Airflow: Data Pipeline Tutorial

22 Jul, 2025

Notes on Airflow's Data Pipeline Tutorial

This tutorial demonstrated a typical ETL pipeline that downloads CSV data, does some transformation, and then loads it into a PostgreSQL database.

Hooks

It uses a PostgresHook on top of an Airflow Connection to create tables and execute queries. I had been confused about the purpose of hooks, in general. Here's something that helped me understand their purpose and value:

# Without hook - you manage everything yourself:
import psycopg2
conn = psycopg2.connect(host=..., user=..., password=...)
# Plus connection pooling, error handling, retries...

# With hook - clean and managed:
hook = PostgresHook(postgres_conn_id="my_conn")
hook.copy_expert(sql, file)  # Built-in methods

Connections are kinda like phone numbers.
Hooks are like the actual phone call logic.

The Staging/Temp Table Pattern

The DAG has starts off with two tasks that run in parallel. Both use the SQLExecuteQueryOperator. One creates an employees table, and the other create a temporary employees_temp table.

Screenshot 2025-07-22 at 9

Apparently this is a very common pattern in ELT data pipelines. The temporary table is kind of like the "staging" environment, or "landing" environment. You pull the CSV data from an outside source and have it land in the temporary table because you want to polish it up (transform) before making it available to downstream consumers.

Raw Data → Temp/Staging Table → Clean/Transform → Final table

It was important for me to realize that this tutorial is showing a greenfield table. Most of the time, this pattern will be implemented on production tables that already exist. It's more about maintaining tables rather than creating them and doing the initial ingestion (as done in this tutorial).

The reality:

employees table has millions of records and has been in production for years
Hundreds of users, dashboards, and reports query it constantly
This pipeline runs daily to ingest new/changed employee data from HR systems
You're usually not creating tables - you're maintaining a live, heavily-used dataset

Benefits of this pattern:

Data validation: Check the quality before promoting it to production
Rollback capability: You will have the raw data available in case the transformation fails or the production dataset is deleted
Atomic operations: The ingestion and transformation happens in the staging table, and only moves to production after everything succeeds.
Performance: The key insight is database locking. Complex operations (transforms, joins, validations) lock tables and block user queries. Staging minimizes production downtime from hours to seconds.
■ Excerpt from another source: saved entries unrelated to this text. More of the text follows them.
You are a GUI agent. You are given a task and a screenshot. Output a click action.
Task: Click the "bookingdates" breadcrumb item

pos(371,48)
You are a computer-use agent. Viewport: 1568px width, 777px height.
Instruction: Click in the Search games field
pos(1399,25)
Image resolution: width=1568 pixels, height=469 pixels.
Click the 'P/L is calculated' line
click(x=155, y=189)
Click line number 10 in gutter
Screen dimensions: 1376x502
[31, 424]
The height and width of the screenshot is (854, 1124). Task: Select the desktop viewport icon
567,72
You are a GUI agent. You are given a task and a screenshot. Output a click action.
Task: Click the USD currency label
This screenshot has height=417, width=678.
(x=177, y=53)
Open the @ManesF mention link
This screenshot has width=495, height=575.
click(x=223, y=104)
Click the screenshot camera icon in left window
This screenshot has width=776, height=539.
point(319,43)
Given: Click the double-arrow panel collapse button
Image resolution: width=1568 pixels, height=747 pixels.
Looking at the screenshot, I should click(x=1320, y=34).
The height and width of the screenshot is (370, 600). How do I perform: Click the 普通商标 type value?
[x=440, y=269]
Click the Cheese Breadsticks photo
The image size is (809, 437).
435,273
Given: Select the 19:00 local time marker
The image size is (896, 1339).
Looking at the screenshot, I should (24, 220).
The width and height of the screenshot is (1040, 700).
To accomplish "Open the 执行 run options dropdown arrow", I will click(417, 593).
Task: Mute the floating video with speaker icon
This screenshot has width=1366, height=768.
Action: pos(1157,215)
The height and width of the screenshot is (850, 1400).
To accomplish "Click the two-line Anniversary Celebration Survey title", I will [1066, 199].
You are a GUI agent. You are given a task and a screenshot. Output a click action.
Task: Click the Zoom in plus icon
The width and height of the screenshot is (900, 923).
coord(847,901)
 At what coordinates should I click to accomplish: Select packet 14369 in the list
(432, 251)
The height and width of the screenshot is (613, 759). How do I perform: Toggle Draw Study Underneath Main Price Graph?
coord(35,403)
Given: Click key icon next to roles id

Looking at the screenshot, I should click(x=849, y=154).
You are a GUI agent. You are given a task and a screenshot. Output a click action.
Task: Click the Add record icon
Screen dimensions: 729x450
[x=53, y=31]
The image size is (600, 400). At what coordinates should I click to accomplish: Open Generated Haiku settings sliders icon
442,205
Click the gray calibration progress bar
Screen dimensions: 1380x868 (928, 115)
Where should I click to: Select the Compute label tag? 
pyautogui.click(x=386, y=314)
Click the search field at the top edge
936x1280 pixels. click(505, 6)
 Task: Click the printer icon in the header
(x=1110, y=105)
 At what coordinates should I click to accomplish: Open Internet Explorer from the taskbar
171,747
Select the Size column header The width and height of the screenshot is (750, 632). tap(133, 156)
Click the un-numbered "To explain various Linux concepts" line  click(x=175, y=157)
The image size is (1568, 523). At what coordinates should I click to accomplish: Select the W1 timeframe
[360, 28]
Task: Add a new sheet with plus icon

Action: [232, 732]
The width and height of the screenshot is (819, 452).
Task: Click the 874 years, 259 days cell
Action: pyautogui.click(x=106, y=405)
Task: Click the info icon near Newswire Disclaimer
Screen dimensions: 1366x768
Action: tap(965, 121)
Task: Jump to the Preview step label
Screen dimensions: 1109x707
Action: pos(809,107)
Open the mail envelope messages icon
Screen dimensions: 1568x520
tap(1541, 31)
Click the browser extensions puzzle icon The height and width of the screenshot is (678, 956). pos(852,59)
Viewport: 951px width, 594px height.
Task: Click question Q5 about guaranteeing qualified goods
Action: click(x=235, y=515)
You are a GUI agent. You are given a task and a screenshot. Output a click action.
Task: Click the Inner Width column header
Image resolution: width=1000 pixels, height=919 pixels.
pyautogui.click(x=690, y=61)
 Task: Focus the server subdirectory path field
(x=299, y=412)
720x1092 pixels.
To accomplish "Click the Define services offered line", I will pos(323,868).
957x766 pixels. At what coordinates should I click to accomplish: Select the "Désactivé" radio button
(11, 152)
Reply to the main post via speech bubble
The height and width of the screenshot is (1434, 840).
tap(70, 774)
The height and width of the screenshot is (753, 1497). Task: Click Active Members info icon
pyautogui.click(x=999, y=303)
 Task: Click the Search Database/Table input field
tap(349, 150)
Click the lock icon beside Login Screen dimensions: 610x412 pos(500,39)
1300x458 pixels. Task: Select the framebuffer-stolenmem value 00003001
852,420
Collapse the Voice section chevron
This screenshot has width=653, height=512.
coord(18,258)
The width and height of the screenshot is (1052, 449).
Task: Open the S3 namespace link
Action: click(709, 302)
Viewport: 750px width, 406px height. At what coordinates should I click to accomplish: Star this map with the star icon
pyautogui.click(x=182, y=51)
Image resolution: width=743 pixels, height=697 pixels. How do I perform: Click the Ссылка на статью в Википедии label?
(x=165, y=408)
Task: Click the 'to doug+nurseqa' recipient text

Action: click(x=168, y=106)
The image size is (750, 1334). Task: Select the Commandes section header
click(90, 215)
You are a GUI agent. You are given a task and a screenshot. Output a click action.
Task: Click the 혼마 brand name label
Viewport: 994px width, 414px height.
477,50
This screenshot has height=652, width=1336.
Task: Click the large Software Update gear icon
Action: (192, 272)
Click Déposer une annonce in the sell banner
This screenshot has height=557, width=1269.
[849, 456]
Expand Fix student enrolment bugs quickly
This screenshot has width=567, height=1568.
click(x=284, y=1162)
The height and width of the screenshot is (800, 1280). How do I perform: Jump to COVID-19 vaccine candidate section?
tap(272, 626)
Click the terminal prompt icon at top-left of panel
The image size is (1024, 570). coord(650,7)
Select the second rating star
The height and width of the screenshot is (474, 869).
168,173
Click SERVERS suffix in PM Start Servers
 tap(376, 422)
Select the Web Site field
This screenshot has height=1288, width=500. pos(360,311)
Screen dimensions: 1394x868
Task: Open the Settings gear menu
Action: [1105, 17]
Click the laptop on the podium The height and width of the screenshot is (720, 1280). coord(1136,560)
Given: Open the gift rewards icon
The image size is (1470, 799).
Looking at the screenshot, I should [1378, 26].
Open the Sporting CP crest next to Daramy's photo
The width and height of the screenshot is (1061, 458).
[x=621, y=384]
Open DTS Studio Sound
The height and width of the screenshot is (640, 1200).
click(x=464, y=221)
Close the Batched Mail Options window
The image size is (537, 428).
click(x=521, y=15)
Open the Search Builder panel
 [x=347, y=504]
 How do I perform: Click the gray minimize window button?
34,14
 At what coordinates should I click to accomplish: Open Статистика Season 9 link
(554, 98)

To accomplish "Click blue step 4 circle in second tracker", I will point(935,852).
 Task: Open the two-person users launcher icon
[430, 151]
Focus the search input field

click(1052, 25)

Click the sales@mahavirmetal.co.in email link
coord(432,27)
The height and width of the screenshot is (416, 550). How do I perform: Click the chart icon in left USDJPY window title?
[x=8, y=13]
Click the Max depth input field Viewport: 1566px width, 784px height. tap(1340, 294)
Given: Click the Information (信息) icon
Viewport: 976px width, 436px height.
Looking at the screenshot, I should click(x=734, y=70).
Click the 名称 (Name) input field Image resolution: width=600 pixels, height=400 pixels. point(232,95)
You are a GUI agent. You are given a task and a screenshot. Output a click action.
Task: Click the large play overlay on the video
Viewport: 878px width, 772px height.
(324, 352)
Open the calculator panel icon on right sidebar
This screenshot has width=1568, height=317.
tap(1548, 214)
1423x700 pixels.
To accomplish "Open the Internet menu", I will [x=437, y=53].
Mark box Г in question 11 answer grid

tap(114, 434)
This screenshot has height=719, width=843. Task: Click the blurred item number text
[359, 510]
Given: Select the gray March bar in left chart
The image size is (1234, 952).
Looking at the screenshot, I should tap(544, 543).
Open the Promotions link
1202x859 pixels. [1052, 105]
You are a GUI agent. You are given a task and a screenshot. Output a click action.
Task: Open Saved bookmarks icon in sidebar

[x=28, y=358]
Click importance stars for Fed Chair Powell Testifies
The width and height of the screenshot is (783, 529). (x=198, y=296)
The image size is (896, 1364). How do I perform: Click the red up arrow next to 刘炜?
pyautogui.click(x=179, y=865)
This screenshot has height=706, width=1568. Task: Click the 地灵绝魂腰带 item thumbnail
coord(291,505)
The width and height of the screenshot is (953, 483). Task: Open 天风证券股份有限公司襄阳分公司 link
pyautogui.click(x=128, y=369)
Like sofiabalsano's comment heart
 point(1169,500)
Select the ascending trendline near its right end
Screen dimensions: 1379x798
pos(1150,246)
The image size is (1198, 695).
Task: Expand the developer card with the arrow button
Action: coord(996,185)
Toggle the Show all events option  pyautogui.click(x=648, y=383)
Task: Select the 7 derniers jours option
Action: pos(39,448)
Without staging: Production locked for entire ETL (30+ minutes)
├── Load data: 10 minutes ⏳ (users blocked)  
├── Transform: 15 minutes ⏳ (users blocked)
├── Validate: 3 minutes ⏳ (users blocked)
└── Dedupe: 2 minutes ⏳ (users blocked)

With staging: Production locked only for final merge (30 seconds)  
├── Load to staging: 10 minutes ✅ (users unaffected)
├── Transform in staging: 15 minutes ✅ (users unaffected) 
├── Validate staging: 3 minutes ✅ (users unaffected)
└── Quick merge to production: 30 seconds ⏳ (brief user impact)

Here's part of the get_data() function where it writes the CSV data into the employees_**temp** table:

postgres_hook = PostgresHook(postgres_conn_id="tutorial_pg_conn")
        conn = postgres_hook.get_conn()
        cur = conn.cursor()

        with open(data_path, "r") as file:
            cur.copy_expert(
                "COPY employees_temp FROM STDIN WITH CSV HEADER DELIMITER AS ',' QUOTE '\"'",
                file,
            )
        conn.commit()

The next task, merge_data() removes duplicates (SELECT DISTINCT *) from the employees_temp table and writes it to the employees (think, production) table.

def merge_data():
        query = """
            INSERT INTO employees
            SELECT *
            FROM (
                SELECT DISTINCT *
                FROM employees_temp
            ) t
            ON CONFLICT ("Serial Number") DO UPDATE
            SET
                "Employee Markme" = excluded."Employee Markme",
                "Description" = excluded."Description",
                "Leave" = excluded."Leave";
        """

Just a few notes about this queries:

This is essentially an "upsert" (update if exists, insert if not)
The t after the FROM section is an arbitrary alias for the subquery, and it required.
The excluded keyword is referencing a PostgreSQL virtual table containing the values that we tried to INSERT that got blocked due to a CONFLICT.

#airflow